News Team Bio
Before joining Channel 8 in October 2000, Debbie Denmon began her broadcasting career in 1993 as a reporter in Colorado Springs. In 1995, Debbie was promoted to weekend anchor and reporter for KJRH-TV in Tulsa, Okla. While in Tulsa, Debbie covered the Oklahoma City bombing.
Three years later, Debbie became weekend morning anchor and reporter for WTHR-TV in Indianapolis. Some of Debbie's memorable stories include covering the lndiana Pacers at the NBA finals in Los Angeles, and the firing of Indiana University's legendary basketball coach, Bob Knight.
Debbie is an avid Dallas Cowboys and Dallas Mavericks fan, and she also enjoys musicals and fine restaurants.
Debbie is a native Texan and a graduate of the University of North Texas at Denton, where she earned a bachelor's degree in journalism.
When did you decide you wanted to be a journalist?
I decided I wanted to be a journalist after watching Iola Johnson, the first African-American to co-anchor the 10pm news in the Dallas-Ft. Worth market. She just happened to be on Channel 8 WFAA-TV. I was about 12 years old and identified with her because she was someone who looked like me and she became an instant role model. My father came from a family eight where his siblings were either teachers, nurses, or worked for the post office and Iola Johnson coming into my living room every night at 10pm confirmed for me at a young age that I could aspire to do anything and that the possibilities were endless.

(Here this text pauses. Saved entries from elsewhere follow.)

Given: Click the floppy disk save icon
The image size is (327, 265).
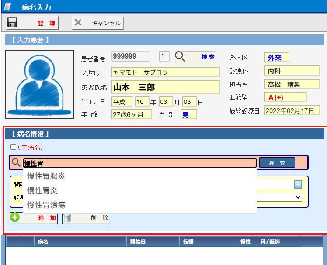Looking at the screenshot, I should point(12,23).
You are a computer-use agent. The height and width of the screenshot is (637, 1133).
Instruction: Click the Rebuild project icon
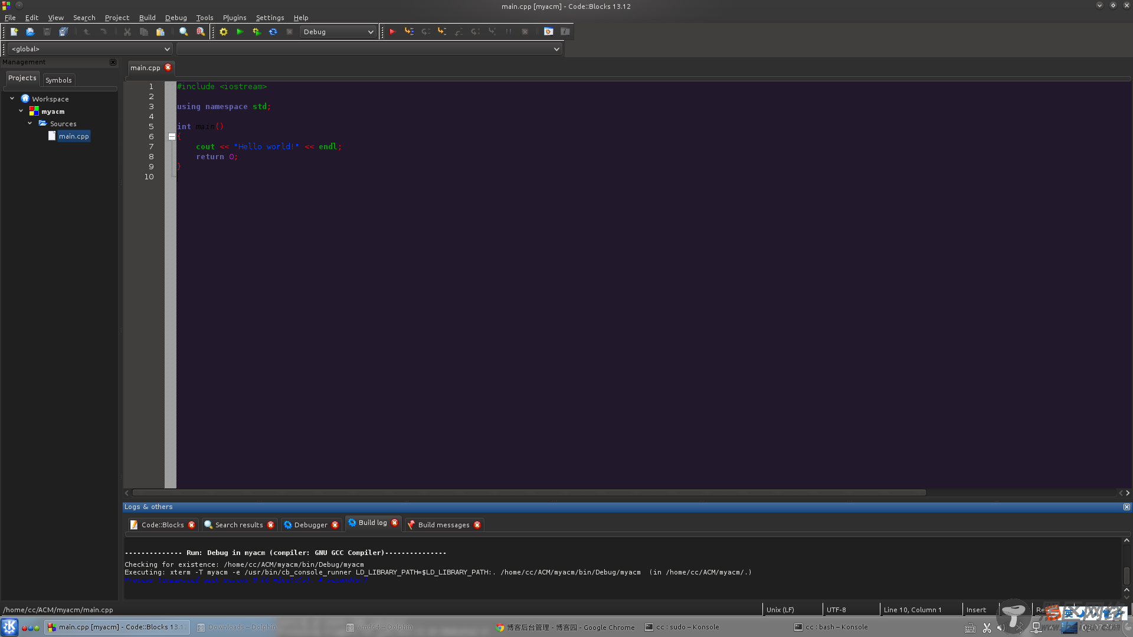pos(273,32)
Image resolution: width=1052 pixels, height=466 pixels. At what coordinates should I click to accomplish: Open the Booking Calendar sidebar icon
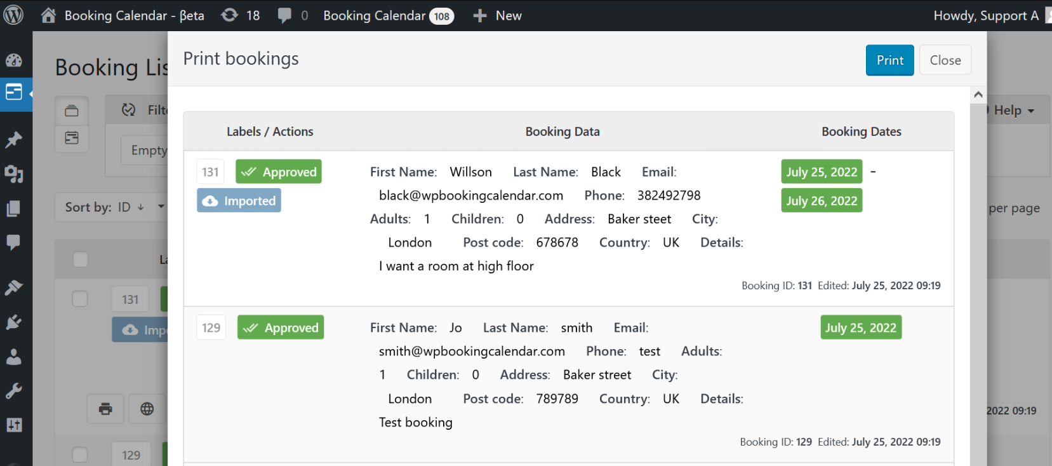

What’s your favorite thing to do in Dallas-Fort Worth?
Your Answer
If you could interview anyone alive you haven’t interviewed, who would you and why?
If I could interview anyone alive right now that I have interviewed it would be Oprah Winfrey and Barbara Walters. They both broke barriers for women in the television industry. Barbara Walters was the first female to co-anchor the network evening news and I would love to learn to interview tactics. She has interviewed people all over the world and she has an incredible talent of getting anyone to open up and talk to her like she has known them all of her life. Oprah to me is fascinating as well, since she is one of the richest women in the world, because of being so real and connecting with women anywhere. She beat the odds of overcoming sexual abuse and not fitting into the stereotype of what an anchor should look like. I love her tenacity and compassion. She was told she would never make it in the television industry, because her hair was too thick, her eyes to wide apart, and because of her weight. I love those “look-at-me-now” stories that proved the critics wrong!
Tell us about a story that you are particularly proud to have brought to the public's attention.
One story that made an impact when I broke the story exclusively for WFAA-TV and brought it to the public’s attention was the shocking truth of teens fighting for kicks-- fight clubs so to speak in the Arlington area that involved a teenager videotaping other high school students fighting and then putting the graphic video to rap music and selling them as a DVD later. One video showed a teenager knocked unconscious. I learned he had to be taken by helicopter to the nearest hospital after receiving severe head trauma. The Arlington school district was unaware that many of the fights took place on school campus and parents were unaware the brawls took place in their upper middle class neighborhoods. A town hall meeting resulted out of the stories and the Arlington mayor held a forum to come up with productive things teens can do with their time. The teen producer of the violent video was arrested and parents are no doubt keeping a closer eye on what their children are doing to entertain themselves. The local video of the mainly African-American teens fighting was disturbing, but it generated positive discussion in black churches and on a black radio station that stopped the music to stop the violence. The video and story ended up being played on CNN and ABC networks as well as prompting an USA Today article about the trend of teens fighting for video fame as a sad commentary of what our kids are doing these days.